■ Records provided:
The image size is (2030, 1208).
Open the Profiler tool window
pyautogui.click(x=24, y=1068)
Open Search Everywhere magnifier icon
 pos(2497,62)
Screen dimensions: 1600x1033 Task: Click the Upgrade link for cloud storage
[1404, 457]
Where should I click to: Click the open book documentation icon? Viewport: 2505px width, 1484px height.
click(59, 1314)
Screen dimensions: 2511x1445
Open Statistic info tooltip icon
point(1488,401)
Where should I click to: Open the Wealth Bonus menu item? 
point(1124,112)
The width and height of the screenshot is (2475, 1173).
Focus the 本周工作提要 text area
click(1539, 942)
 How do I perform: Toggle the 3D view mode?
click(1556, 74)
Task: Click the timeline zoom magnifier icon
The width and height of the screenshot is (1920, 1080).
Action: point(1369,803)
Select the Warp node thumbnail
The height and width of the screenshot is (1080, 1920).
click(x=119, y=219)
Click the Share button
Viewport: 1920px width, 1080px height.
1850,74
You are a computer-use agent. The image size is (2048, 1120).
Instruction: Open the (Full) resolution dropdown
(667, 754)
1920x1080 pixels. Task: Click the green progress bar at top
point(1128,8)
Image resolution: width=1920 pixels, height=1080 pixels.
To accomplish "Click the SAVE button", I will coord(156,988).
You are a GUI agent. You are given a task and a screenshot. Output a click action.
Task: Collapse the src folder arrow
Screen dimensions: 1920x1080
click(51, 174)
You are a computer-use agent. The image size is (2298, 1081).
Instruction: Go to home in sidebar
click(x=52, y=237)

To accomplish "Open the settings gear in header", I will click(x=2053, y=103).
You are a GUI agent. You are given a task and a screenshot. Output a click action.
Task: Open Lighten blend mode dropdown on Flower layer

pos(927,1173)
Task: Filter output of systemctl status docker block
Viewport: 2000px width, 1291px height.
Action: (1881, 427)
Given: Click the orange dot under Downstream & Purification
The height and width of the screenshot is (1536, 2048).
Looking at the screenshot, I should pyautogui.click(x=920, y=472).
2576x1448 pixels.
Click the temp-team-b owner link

■ Assignment: Retype the listing exactly.

■ Answer to this problem:
The image size is (2030, 1208).
Open the Profiler tool window
pyautogui.click(x=24, y=1068)
Open Search Everywhere magnifier icon
 pos(2497,62)
Screen dimensions: 1600x1033 Task: Click the Upgrade link for cloud storage
[1404, 457]
Where should I click to: Click the open book documentation icon? Viewport: 2505px width, 1484px height.
click(59, 1314)
Screen dimensions: 2511x1445
Open Statistic info tooltip icon
point(1488,401)
Where should I click to: Open the Wealth Bonus menu item? 
point(1124,112)
The width and height of the screenshot is (2475, 1173).
Focus the 本周工作提要 text area
click(1539, 942)
 How do I perform: Toggle the 3D view mode?
click(1556, 74)
Task: Click the timeline zoom magnifier icon
The width and height of the screenshot is (1920, 1080).
Action: point(1369,803)
Select the Warp node thumbnail
The height and width of the screenshot is (1080, 1920).
click(x=119, y=219)
Click the Share button
Viewport: 1920px width, 1080px height.
1850,74
You are a computer-use agent. The image size is (2048, 1120).
Instruction: Open the (Full) resolution dropdown
(667, 754)
1920x1080 pixels. Task: Click the green progress bar at top
point(1128,8)
Image resolution: width=1920 pixels, height=1080 pixels.
To accomplish "Click the SAVE button", I will coord(156,988).
You are a GUI agent. You are given a task and a screenshot. Output a click action.
Task: Collapse the src folder arrow
Screen dimensions: 1920x1080
click(51, 174)
You are a computer-use agent. The image size is (2298, 1081).
Instruction: Go to home in sidebar
click(x=52, y=237)

To accomplish "Open the settings gear in header", I will click(x=2053, y=103).
You are a GUI agent. You are given a task and a screenshot. Output a click action.
Task: Open Lighten blend mode dropdown on Flower layer

pos(927,1173)
Task: Filter output of systemctl status docker block
Viewport: 2000px width, 1291px height.
Action: (1881, 427)
Given: Click the orange dot under Downstream & Purification
The height and width of the screenshot is (1536, 2048).
Looking at the screenshot, I should pyautogui.click(x=920, y=472).
2576x1448 pixels.
Click the temp-team-b owner link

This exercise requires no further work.